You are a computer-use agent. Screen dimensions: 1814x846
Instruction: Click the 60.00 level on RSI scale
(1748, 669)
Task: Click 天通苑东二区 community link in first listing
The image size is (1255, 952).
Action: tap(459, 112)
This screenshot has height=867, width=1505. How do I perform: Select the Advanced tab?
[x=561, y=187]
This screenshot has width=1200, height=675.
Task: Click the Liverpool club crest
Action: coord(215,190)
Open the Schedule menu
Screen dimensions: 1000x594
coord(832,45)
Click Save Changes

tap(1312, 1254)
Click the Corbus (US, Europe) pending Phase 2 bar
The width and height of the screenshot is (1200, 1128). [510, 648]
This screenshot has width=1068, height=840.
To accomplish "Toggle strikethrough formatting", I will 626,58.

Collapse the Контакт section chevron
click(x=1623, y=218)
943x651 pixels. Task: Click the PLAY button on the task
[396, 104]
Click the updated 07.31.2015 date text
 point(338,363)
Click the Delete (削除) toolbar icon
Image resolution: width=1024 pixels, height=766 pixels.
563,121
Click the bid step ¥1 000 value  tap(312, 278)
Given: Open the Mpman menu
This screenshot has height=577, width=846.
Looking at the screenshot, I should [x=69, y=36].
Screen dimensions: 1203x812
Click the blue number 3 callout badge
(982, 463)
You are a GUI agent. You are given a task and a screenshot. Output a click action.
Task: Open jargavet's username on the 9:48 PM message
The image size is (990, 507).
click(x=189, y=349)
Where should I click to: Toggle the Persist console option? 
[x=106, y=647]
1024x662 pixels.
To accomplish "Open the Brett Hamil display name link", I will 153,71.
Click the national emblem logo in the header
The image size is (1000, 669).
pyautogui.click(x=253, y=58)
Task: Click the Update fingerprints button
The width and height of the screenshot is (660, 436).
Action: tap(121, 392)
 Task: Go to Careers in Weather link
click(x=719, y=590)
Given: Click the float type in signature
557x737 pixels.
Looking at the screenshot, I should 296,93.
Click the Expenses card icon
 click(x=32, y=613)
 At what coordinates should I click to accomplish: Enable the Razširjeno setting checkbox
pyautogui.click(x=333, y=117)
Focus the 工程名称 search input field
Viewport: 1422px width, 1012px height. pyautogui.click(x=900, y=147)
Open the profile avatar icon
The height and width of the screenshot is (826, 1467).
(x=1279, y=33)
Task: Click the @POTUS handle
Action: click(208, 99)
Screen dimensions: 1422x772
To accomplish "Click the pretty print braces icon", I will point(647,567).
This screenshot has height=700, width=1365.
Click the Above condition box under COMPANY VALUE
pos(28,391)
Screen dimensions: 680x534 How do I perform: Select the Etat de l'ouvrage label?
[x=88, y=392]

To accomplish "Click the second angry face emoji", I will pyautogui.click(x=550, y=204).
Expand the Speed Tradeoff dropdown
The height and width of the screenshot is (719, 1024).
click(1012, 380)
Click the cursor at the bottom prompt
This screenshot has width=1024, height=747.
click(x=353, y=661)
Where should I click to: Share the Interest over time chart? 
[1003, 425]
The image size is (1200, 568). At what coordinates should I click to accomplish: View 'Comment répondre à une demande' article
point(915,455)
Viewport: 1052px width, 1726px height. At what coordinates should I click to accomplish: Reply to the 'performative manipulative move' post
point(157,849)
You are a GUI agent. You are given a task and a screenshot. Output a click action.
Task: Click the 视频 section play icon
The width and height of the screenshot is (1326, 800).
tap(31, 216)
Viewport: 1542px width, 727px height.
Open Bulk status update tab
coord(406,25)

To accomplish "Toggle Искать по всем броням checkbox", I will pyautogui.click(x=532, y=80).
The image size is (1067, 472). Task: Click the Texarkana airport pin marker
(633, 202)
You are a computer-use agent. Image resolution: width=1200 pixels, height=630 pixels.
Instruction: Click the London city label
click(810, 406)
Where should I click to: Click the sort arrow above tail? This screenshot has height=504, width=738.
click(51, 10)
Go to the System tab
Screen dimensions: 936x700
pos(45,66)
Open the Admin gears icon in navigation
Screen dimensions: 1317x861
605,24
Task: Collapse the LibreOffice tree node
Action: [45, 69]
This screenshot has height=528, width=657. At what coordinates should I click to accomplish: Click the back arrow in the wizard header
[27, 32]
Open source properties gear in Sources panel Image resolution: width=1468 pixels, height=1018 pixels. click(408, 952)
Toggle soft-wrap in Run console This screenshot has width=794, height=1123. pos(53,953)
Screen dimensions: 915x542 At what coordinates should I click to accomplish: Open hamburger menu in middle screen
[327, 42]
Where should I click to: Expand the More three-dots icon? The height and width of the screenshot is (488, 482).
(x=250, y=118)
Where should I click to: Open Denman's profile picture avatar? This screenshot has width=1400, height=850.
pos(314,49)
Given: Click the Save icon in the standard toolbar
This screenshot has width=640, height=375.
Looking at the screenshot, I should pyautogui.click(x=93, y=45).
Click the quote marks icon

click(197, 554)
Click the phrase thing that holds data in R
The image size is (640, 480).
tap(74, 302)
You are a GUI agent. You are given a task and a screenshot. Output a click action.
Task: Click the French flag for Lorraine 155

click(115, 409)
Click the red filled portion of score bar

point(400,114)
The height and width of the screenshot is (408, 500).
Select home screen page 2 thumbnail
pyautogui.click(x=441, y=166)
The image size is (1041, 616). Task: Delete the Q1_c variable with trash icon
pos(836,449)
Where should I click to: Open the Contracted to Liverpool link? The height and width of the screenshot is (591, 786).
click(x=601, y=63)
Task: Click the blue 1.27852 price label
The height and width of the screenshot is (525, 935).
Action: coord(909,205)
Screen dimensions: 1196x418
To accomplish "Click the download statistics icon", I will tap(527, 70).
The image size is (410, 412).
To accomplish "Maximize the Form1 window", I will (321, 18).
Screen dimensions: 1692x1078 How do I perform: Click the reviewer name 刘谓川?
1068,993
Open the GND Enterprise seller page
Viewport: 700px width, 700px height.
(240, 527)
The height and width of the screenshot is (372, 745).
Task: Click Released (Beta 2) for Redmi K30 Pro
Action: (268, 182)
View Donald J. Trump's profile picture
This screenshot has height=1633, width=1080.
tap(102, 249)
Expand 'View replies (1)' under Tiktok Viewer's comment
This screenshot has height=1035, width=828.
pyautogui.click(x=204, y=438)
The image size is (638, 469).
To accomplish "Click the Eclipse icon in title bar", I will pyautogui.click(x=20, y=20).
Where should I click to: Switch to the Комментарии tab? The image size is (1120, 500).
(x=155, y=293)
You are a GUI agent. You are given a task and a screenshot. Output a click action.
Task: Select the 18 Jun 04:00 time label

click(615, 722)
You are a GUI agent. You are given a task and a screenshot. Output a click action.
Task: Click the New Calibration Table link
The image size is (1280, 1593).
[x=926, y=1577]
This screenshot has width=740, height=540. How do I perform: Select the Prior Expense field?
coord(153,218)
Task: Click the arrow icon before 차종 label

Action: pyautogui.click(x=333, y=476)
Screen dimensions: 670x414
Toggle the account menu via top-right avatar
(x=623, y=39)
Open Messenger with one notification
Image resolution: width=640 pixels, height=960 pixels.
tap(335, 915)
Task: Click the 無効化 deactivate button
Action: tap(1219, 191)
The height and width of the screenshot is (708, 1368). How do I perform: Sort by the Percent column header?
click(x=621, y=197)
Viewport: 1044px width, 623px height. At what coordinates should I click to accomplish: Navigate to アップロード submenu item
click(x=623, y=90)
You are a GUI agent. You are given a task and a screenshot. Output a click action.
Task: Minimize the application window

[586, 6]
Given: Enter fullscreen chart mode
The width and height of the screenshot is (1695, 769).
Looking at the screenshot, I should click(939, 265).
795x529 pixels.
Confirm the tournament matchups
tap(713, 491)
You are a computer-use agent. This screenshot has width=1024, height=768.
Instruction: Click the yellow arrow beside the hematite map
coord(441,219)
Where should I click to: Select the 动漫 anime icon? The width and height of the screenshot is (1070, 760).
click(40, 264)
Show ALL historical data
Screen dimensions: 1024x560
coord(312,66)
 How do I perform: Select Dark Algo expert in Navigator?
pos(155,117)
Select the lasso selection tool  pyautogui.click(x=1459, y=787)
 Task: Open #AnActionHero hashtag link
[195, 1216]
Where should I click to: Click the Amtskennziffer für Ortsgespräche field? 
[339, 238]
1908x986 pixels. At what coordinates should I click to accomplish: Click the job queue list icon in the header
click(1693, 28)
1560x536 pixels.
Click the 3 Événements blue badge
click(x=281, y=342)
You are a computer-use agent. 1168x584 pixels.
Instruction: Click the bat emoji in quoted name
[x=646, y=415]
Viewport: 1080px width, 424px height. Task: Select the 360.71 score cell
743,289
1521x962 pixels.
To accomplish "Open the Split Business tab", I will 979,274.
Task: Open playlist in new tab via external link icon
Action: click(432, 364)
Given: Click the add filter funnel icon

--*--

▶ **What the task requires**:
Out of the entries above, write out only the lines between the line holding "Where should I click to: Open the" and the line holding "Open the GND Enterprise seller page", inclusive, each exactly as given.

▶ **Output of the exercise**:
Where should I click to: Open the Contracted to Liverpool link? The height and width of the screenshot is (591, 786).
click(x=601, y=63)
Task: Click the blue 1.27852 price label
The height and width of the screenshot is (525, 935).
Action: coord(909,205)
Screen dimensions: 1196x418
To accomplish "Click the download statistics icon", I will tap(527, 70).
The image size is (410, 412).
To accomplish "Maximize the Form1 window", I will (321, 18).
Screen dimensions: 1692x1078 How do I perform: Click the reviewer name 刘谓川?
1068,993
Open the GND Enterprise seller page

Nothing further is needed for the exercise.